◆ **Problem to solve**: Rewrite the material from the line containing "Expand Garden subcategories with plus icon" through the line containing "should pyautogui.click(x=806, y=352).", both included, with "Garden" changed to "Kitchen" and nothing else altered. Give back only those lines.
--- start of Supplied records ---
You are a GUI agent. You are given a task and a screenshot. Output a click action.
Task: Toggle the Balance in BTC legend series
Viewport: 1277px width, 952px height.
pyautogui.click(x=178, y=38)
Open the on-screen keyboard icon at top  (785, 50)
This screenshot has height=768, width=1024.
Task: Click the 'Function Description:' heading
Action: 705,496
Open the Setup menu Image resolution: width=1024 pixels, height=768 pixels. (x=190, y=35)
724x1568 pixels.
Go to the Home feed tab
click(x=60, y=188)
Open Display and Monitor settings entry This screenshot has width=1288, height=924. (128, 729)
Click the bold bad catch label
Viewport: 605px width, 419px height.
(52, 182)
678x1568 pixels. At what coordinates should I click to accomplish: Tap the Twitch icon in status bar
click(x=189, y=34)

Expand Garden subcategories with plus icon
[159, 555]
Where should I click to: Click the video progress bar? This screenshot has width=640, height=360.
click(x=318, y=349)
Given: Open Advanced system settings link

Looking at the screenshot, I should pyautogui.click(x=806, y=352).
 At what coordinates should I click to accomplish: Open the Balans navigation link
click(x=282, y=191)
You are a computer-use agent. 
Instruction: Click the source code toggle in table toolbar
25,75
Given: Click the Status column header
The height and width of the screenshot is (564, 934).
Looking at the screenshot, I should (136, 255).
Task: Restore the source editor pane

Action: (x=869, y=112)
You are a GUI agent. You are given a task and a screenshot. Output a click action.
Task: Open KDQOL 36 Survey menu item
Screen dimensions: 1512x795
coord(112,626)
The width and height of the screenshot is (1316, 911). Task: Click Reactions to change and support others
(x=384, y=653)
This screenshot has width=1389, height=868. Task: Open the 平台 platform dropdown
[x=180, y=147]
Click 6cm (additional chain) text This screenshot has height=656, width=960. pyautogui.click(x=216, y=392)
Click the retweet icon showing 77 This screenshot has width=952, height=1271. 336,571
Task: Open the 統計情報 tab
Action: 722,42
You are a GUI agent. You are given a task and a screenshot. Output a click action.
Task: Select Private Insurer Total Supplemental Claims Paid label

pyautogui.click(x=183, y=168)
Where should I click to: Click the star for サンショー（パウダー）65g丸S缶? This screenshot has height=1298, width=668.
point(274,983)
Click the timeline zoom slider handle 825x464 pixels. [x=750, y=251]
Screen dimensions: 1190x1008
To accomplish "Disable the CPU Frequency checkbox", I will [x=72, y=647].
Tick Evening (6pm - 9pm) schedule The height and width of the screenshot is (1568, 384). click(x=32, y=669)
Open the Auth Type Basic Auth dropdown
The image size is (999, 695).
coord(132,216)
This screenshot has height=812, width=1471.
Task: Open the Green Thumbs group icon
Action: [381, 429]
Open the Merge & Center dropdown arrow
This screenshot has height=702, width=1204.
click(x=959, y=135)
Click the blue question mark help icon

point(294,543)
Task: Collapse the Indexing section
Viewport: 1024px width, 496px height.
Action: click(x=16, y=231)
--- end of Supplied records ---
◆ **Exercise output**:
Expand Kitchen subcategories with plus icon
[159, 555]
Where should I click to: Click the video progress bar? This screenshot has width=640, height=360.
click(x=318, y=349)
Given: Open Advanced system settings link

Looking at the screenshot, I should pyautogui.click(x=806, y=352).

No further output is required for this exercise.